§ **PROBLEM**
This exercise calls for the records to be repeated in full, exactly as written.

§ **DATA FOR ANALYSIS**
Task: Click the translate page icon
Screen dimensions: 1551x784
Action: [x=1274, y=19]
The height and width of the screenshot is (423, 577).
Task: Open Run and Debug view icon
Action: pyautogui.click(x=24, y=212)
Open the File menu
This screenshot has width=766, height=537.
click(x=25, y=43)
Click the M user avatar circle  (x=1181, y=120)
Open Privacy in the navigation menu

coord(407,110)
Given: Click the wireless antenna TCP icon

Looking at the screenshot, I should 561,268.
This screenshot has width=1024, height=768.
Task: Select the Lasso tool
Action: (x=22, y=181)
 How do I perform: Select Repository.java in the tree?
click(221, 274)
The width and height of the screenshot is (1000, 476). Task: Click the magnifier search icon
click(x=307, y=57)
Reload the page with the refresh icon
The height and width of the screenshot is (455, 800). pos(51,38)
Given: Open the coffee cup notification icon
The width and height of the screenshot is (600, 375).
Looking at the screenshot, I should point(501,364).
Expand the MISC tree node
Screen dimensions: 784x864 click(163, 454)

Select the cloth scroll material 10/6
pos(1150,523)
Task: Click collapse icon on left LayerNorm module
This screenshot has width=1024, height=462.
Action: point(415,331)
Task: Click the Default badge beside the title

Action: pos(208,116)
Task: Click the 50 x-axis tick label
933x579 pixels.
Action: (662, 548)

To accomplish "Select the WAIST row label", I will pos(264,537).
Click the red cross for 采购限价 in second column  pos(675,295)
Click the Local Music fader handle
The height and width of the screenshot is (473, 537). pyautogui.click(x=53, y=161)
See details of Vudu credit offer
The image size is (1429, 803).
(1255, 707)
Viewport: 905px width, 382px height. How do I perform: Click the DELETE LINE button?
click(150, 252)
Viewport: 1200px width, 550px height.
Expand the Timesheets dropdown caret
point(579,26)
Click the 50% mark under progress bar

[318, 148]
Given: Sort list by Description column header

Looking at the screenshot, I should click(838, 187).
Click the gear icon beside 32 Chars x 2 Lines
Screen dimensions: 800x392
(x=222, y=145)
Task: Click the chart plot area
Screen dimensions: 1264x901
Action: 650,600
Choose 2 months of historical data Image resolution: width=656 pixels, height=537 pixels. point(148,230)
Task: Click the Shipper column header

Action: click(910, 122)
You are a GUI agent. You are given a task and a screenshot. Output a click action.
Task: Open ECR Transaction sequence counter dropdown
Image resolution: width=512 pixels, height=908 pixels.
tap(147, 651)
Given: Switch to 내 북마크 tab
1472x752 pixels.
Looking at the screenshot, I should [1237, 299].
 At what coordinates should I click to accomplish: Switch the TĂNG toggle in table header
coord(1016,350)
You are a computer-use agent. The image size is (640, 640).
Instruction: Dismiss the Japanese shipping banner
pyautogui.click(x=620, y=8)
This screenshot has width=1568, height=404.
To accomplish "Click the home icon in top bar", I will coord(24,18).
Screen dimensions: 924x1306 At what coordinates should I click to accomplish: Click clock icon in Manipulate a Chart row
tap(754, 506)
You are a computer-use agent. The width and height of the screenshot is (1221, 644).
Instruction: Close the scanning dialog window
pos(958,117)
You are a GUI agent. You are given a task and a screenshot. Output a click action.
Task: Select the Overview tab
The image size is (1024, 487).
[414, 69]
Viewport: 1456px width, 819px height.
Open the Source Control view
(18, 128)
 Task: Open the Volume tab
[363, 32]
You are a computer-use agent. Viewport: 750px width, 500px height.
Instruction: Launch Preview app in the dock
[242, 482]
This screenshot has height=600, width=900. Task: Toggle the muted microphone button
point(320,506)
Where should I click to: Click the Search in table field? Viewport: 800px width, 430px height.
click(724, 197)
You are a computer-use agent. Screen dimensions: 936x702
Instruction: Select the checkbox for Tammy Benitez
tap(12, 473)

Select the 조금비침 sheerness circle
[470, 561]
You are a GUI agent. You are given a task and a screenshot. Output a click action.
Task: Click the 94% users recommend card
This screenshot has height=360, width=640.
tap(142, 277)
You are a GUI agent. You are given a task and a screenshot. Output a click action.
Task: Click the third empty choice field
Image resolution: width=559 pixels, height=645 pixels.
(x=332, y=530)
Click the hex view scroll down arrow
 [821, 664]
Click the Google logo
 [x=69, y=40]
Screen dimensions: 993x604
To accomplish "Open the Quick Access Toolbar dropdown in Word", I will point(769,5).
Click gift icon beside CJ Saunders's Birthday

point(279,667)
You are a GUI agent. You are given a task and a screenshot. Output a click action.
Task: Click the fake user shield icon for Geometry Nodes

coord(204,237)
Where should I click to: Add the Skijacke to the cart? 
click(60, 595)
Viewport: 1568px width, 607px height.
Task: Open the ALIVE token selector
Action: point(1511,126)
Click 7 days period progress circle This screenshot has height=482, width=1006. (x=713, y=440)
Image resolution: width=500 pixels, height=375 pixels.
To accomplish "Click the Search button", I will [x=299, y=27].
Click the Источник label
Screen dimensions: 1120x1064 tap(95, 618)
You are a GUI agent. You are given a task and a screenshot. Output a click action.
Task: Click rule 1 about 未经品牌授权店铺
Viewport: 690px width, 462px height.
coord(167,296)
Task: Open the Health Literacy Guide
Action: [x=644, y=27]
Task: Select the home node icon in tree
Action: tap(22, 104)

§ **EXERCISE RESULT**
Task: Click the translate page icon
Screen dimensions: 1551x784
Action: [x=1274, y=19]
The height and width of the screenshot is (423, 577).
Task: Open Run and Debug view icon
Action: pyautogui.click(x=24, y=212)
Open the File menu
This screenshot has width=766, height=537.
click(x=25, y=43)
Click the M user avatar circle  (x=1181, y=120)
Open Privacy in the navigation menu

coord(407,110)
Given: Click the wireless antenna TCP icon

Looking at the screenshot, I should 561,268.
This screenshot has width=1024, height=768.
Task: Select the Lasso tool
Action: (x=22, y=181)
 How do I perform: Select Repository.java in the tree?
click(221, 274)
The width and height of the screenshot is (1000, 476). Task: Click the magnifier search icon
click(x=307, y=57)
Reload the page with the refresh icon
The height and width of the screenshot is (455, 800). pos(51,38)
Given: Open the coffee cup notification icon
The width and height of the screenshot is (600, 375).
Looking at the screenshot, I should point(501,364).
Expand the MISC tree node
Screen dimensions: 784x864 click(163, 454)

Select the cloth scroll material 10/6
pos(1150,523)
Task: Click collapse icon on left LayerNorm module
This screenshot has width=1024, height=462.
Action: point(415,331)
Task: Click the Default badge beside the title

Action: pos(208,116)
Task: Click the 50 x-axis tick label
933x579 pixels.
Action: (662, 548)

To accomplish "Select the WAIST row label", I will pos(264,537).
Click the red cross for 采购限价 in second column  pos(675,295)
Click the Local Music fader handle
The height and width of the screenshot is (473, 537). pyautogui.click(x=53, y=161)
See details of Vudu credit offer
The image size is (1429, 803).
(1255, 707)
Viewport: 905px width, 382px height. How do I perform: Click the DELETE LINE button?
click(150, 252)
Viewport: 1200px width, 550px height.
Expand the Timesheets dropdown caret
point(579,26)
Click the 50% mark under progress bar

[318, 148]
Given: Sort list by Description column header

Looking at the screenshot, I should click(838, 187).
Click the gear icon beside 32 Chars x 2 Lines
Screen dimensions: 800x392
(x=222, y=145)
Task: Click the chart plot area
Screen dimensions: 1264x901
Action: 650,600
Choose 2 months of historical data Image resolution: width=656 pixels, height=537 pixels. point(148,230)
Task: Click the Shipper column header

Action: click(910, 122)
You are a GUI agent. You are given a task and a screenshot. Output a click action.
Task: Open ECR Transaction sequence counter dropdown
Image resolution: width=512 pixels, height=908 pixels.
tap(147, 651)
Given: Switch to 내 북마크 tab
1472x752 pixels.
Looking at the screenshot, I should [1237, 299].
 At what coordinates should I click to accomplish: Switch the TĂNG toggle in table header
coord(1016,350)
You are a computer-use agent. The image size is (640, 640).
Instruction: Dismiss the Japanese shipping banner
pyautogui.click(x=620, y=8)
This screenshot has width=1568, height=404.
To accomplish "Click the home icon in top bar", I will coord(24,18).
Screen dimensions: 924x1306 At what coordinates should I click to accomplish: Click clock icon in Manipulate a Chart row
tap(754, 506)
You are a computer-use agent. The width and height of the screenshot is (1221, 644).
Instruction: Close the scanning dialog window
pos(958,117)
You are a GUI agent. You are given a task and a screenshot. Output a click action.
Task: Select the Overview tab
The image size is (1024, 487).
[414, 69]
Viewport: 1456px width, 819px height.
Open the Source Control view
(18, 128)
 Task: Open the Volume tab
[363, 32]
You are a computer-use agent. Viewport: 750px width, 500px height.
Instruction: Launch Preview app in the dock
[242, 482]
This screenshot has height=600, width=900. Task: Toggle the muted microphone button
point(320,506)
Where should I click to: Click the Search in table field? Viewport: 800px width, 430px height.
click(724, 197)
You are a computer-use agent. Screen dimensions: 936x702
Instruction: Select the checkbox for Tammy Benitez
tap(12, 473)

Select the 조금비침 sheerness circle
[470, 561]
You are a GUI agent. You are given a task and a screenshot. Output a click action.
Task: Click the 94% users recommend card
This screenshot has height=360, width=640.
tap(142, 277)
You are a GUI agent. You are given a task and a screenshot. Output a click action.
Task: Click the third empty choice field
Image resolution: width=559 pixels, height=645 pixels.
(x=332, y=530)
Click the hex view scroll down arrow
 [821, 664]
Click the Google logo
 [x=69, y=40]
Screen dimensions: 993x604
To accomplish "Open the Quick Access Toolbar dropdown in Word", I will point(769,5).
Click gift icon beside CJ Saunders's Birthday

point(279,667)
You are a GUI agent. You are given a task and a screenshot. Output a click action.
Task: Click the fake user shield icon for Geometry Nodes

coord(204,237)
Where should I click to: Add the Skijacke to the cart? 
click(60, 595)
Viewport: 1568px width, 607px height.
Task: Open the ALIVE token selector
Action: point(1511,126)
Click 7 days period progress circle This screenshot has height=482, width=1006. (x=713, y=440)
Image resolution: width=500 pixels, height=375 pixels.
To accomplish "Click the Search button", I will [x=299, y=27].
Click the Источник label
Screen dimensions: 1120x1064 tap(95, 618)
You are a GUI agent. You are given a task and a screenshot. Output a click action.
Task: Click rule 1 about 未经品牌授权店铺
Viewport: 690px width, 462px height.
coord(167,296)
Task: Open the Health Literacy Guide
Action: [x=644, y=27]
Task: Select the home node icon in tree
Action: tap(22, 104)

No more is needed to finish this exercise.